### [RECORDS SUPPLIED]
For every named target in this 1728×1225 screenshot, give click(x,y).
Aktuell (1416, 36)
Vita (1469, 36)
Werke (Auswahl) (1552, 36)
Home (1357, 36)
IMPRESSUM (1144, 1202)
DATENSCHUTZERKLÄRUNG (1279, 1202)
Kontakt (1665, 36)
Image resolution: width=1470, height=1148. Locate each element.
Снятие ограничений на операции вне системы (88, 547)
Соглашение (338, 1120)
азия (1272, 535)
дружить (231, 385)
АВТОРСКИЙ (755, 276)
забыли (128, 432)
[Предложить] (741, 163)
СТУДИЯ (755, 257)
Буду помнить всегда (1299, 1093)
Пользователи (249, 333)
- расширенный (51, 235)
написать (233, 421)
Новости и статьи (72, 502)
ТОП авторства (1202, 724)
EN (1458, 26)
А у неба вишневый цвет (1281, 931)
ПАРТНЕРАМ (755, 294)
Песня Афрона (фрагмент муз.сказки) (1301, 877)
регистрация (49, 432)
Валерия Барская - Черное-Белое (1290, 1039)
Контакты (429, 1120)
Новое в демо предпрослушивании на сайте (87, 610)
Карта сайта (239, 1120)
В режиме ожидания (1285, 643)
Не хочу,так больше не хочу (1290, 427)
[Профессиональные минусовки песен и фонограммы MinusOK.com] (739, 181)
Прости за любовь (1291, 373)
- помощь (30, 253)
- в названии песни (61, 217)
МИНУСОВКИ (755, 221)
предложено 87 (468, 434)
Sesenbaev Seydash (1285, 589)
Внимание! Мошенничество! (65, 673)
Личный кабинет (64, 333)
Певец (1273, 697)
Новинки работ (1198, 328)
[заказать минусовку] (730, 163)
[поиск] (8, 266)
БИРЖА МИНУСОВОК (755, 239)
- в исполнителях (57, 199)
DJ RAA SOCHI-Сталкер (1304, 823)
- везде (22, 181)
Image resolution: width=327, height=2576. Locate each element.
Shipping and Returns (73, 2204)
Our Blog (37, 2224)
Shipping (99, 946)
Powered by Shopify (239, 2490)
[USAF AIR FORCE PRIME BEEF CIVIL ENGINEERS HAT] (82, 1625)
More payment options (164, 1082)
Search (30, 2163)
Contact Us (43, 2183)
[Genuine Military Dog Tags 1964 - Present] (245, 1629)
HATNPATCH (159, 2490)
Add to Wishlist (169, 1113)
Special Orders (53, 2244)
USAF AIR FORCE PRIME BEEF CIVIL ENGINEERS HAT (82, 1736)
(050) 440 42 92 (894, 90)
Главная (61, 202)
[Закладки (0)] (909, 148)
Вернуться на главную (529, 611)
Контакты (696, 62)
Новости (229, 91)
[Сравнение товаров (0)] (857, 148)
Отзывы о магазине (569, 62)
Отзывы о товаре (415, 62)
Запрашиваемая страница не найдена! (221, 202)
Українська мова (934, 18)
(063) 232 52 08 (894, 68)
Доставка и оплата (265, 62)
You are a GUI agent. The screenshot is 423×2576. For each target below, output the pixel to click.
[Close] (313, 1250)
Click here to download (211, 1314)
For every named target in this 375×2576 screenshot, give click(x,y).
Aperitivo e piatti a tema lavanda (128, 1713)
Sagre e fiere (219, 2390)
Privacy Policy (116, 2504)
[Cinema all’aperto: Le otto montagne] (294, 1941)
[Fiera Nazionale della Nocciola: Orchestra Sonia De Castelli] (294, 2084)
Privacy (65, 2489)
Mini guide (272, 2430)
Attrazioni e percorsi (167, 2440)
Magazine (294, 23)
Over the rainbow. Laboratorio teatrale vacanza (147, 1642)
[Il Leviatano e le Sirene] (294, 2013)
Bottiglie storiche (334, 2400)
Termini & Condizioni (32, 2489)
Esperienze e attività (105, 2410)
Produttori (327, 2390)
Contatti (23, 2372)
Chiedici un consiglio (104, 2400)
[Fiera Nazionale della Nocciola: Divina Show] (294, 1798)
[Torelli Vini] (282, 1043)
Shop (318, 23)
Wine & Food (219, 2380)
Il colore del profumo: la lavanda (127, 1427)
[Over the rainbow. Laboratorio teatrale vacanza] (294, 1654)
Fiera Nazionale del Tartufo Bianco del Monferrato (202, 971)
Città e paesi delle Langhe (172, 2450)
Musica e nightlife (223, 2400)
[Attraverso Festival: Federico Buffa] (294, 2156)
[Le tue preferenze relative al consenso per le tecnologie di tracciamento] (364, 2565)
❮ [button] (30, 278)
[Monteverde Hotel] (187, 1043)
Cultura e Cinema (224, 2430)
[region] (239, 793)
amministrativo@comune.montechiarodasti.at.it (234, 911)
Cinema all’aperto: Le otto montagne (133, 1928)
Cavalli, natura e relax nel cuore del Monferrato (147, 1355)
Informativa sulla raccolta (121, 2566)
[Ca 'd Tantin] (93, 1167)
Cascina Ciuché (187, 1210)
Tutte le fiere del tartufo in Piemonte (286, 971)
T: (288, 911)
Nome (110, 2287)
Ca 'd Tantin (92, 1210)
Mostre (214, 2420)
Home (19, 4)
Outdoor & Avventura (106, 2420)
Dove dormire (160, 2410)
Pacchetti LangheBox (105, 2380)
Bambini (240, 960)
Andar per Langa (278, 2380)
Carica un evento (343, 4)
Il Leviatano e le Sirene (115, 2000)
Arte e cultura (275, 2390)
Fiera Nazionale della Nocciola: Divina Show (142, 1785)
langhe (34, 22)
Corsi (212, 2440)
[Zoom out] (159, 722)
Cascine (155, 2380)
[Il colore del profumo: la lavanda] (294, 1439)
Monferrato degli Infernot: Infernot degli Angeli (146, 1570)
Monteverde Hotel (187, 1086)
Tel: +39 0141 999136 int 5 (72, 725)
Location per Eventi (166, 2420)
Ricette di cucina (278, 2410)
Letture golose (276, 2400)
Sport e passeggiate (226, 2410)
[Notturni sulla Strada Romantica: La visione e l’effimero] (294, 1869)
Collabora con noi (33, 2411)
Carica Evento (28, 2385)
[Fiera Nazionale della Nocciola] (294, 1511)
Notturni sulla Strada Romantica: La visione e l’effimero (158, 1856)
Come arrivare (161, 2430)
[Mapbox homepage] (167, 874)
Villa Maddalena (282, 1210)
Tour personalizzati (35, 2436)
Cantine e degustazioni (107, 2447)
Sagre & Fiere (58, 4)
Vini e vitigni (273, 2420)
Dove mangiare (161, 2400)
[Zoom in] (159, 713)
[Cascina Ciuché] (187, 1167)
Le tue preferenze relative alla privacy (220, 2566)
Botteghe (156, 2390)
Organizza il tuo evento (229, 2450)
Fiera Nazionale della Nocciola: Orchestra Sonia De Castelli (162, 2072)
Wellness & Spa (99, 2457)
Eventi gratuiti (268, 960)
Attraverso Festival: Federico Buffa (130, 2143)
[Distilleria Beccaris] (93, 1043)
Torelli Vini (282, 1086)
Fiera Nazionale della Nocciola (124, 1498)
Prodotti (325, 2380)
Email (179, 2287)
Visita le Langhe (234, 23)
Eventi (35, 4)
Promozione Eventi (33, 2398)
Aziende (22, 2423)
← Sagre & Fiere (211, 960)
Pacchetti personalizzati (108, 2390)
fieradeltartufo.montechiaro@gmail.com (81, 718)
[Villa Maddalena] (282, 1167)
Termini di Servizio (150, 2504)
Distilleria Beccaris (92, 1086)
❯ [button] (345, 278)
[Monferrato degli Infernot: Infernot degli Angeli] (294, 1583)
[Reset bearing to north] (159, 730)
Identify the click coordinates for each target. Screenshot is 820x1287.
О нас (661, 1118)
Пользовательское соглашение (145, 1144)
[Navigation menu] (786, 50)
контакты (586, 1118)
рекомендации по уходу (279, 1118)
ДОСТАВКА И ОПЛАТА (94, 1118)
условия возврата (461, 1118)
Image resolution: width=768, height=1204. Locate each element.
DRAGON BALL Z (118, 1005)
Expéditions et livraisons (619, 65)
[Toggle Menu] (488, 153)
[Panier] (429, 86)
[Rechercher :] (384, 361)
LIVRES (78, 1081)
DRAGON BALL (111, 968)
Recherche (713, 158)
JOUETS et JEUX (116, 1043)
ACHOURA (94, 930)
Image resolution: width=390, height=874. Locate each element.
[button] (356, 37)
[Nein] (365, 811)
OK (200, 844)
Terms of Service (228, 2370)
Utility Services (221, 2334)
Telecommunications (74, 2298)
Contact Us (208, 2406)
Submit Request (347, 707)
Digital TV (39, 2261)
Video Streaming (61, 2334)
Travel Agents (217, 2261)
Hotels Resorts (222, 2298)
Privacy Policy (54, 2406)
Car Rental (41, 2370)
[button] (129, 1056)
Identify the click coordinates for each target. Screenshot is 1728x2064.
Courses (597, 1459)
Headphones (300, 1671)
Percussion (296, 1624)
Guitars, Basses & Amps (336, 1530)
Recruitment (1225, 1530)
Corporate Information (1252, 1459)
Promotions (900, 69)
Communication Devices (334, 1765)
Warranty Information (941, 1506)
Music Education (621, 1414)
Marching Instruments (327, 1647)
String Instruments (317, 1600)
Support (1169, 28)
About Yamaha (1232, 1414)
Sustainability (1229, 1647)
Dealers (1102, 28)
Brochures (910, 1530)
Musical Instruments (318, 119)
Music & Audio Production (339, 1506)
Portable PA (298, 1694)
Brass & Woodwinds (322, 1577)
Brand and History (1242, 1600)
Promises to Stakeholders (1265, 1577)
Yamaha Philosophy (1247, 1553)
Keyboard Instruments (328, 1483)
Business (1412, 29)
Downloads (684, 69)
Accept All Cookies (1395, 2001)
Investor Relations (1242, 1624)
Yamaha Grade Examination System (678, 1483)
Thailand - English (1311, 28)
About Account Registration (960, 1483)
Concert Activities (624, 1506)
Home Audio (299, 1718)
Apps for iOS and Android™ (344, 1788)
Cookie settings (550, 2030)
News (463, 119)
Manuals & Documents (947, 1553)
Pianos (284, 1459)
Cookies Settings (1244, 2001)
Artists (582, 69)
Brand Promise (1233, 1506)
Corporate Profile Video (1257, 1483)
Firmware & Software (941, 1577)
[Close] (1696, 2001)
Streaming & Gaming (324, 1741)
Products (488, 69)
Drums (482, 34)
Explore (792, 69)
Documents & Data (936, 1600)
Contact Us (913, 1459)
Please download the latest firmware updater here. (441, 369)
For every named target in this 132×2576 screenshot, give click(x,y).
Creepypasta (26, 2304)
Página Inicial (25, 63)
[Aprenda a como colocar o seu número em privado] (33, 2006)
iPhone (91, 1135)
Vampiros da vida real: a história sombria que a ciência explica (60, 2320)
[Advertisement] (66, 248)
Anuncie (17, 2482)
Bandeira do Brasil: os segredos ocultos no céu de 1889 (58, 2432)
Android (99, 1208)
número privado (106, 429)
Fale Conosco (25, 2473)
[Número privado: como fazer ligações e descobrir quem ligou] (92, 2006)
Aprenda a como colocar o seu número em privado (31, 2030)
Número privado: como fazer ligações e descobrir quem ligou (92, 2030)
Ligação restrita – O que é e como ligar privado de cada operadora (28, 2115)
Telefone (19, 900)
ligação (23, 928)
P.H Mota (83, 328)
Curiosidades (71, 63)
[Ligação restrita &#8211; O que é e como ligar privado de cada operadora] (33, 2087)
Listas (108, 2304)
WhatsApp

### [WHAT YOU WILL DO]
Copy exactly the stretch of data above from the line with "Соглашение (338, 1120)" through the line with "EN (1458, 26)", and omit all other lines.

### [SOLUTION]
Соглашение (338, 1120)
азия (1272, 535)
дружить (231, 385)
АВТОРСКИЙ (755, 276)
забыли (128, 432)
[Предложить] (741, 163)
СТУДИЯ (755, 257)
Буду помнить всегда (1299, 1093)
Пользователи (249, 333)
- расширенный (51, 235)
написать (233, 421)
Новости и статьи (72, 502)
ТОП авторства (1202, 724)
EN (1458, 26)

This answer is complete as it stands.